The three pro-European parties share a desire to adopt modernisation and democratisation measures in Ukraine, but not their vision of the peace agreement and the relationship with Russia, which is one of the keys to Ukraine's survival. Poroshenko could become isolated in the Rada due to his peace plan in Donbas, since both his main coalition partner, Arseniy Yatsenyuk, and the opposition parties, are against the plan, and demand the military defeat of the pro-Russian separatists. If Kiev chooses to defeat the insurgents, and considering that Russia has already demonstrated that it will not allow it, a tougher wart could arise instead of peace.

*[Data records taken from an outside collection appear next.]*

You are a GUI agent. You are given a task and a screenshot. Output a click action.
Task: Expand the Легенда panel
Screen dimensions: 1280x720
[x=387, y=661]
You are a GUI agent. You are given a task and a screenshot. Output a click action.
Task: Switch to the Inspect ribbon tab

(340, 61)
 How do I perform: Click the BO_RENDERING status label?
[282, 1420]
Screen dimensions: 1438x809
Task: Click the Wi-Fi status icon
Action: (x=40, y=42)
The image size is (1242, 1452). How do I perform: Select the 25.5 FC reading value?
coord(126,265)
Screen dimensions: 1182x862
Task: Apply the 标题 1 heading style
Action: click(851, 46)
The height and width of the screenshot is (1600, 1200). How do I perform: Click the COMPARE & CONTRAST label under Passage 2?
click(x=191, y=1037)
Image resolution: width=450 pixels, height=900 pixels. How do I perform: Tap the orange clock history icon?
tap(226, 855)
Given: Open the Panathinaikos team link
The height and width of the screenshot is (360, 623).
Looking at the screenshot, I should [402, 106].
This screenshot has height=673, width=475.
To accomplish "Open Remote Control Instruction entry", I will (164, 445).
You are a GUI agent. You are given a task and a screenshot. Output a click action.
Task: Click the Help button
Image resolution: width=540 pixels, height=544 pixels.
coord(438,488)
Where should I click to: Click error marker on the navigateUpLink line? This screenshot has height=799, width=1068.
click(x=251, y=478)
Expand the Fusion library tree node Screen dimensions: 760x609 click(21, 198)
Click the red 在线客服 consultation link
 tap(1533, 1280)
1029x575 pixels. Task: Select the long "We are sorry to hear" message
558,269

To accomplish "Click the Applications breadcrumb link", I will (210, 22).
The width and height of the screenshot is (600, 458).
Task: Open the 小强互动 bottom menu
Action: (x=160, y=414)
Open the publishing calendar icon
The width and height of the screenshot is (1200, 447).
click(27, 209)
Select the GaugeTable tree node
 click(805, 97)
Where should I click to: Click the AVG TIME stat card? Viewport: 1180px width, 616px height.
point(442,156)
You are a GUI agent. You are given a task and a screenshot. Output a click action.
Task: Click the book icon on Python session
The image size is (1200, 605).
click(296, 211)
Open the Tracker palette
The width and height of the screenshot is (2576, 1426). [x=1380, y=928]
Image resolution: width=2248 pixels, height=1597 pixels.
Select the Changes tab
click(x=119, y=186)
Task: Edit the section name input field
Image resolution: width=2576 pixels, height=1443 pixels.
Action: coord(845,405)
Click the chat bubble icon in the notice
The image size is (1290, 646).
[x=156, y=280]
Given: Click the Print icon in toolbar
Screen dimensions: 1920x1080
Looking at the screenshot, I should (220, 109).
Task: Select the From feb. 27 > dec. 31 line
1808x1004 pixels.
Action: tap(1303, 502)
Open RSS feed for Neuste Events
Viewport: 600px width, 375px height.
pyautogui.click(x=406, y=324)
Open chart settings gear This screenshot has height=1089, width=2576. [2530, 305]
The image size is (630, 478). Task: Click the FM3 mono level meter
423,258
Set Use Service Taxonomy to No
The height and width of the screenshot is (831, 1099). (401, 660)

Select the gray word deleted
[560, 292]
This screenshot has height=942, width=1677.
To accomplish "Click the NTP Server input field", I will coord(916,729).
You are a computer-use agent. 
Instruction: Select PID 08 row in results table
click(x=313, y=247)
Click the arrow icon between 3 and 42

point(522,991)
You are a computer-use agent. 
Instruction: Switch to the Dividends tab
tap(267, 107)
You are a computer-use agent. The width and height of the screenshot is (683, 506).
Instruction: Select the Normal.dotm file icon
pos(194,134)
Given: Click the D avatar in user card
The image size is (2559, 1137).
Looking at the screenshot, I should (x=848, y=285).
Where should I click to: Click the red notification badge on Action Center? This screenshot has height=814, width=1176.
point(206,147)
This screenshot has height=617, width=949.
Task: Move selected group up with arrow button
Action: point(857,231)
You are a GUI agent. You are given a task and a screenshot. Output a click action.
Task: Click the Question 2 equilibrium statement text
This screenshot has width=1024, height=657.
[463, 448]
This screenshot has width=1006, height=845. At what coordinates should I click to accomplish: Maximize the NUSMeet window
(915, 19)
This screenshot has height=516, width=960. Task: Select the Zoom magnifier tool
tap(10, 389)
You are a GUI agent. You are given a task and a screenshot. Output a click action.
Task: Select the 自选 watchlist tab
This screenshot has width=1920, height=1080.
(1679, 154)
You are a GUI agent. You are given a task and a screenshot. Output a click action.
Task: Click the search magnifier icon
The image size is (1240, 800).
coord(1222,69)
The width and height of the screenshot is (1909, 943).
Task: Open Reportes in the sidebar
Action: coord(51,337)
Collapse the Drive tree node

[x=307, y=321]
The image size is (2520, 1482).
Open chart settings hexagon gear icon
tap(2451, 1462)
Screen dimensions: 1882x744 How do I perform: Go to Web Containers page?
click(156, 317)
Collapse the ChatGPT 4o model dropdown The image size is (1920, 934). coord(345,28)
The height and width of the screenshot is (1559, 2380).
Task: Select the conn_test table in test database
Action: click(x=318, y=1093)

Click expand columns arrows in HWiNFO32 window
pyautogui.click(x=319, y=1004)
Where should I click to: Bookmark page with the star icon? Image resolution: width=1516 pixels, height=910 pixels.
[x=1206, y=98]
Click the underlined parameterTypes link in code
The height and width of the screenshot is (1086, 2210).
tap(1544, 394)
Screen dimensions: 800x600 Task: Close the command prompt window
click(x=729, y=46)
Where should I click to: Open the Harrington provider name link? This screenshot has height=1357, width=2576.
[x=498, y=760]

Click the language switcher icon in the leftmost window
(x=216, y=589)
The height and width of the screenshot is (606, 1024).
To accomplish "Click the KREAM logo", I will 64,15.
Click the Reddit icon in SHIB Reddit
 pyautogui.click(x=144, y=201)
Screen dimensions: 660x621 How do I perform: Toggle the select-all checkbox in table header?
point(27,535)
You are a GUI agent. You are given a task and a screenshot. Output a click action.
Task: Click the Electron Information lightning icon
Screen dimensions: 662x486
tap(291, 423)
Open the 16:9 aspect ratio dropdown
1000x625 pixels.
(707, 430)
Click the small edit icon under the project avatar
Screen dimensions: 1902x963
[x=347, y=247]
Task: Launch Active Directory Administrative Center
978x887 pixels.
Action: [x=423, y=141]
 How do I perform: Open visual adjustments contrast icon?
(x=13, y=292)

State reconstruction involves creating institutions that ensure legality and transparency, and a new State model (the current model is a centralised State, with the central government appointing the local governors) would give more power to the regions (not only to Donbas). The dire economic situation can only be overcome with the help of the EU and the IMF.

These elections have legitimised the aspirations of the Maidan revolution, but they have also delved into the ancient division of the country: the citizens of Crimea, annexed by Russia, and of Donbas have not voted, nor have they had a political representative among the parties that did participate.

Other data reflect the political and social context that Ukraine is going through: the 52.42% turnout at the elections has been the lowest since Ukraine's independence (1991), which shows public disaffection with the political class. The controversial Lustration Law adopted shortly before the election, legalised the expulsion of all officials suspected of supporting former President Yanukovych, which left state institutions without 30% of qualified employees. Those who practised during the election campaign the so-called 'trash bin test' for corrupt politicians – throwing corrupt politicians into a container – have gone unpunished. Although the novelty of these elections was the presence of civil activists and paramilitary volunteers of the Donbas war in the electoral lists, there still remain, this time in the shade, men who are not that new: the oligarchs who have financed both the election campaign and the war in the Southeast and who will maybe charge their toll in political terms.

Given all this, there still remains to be seen how the new Ukrainian government will advance on its pro-European path.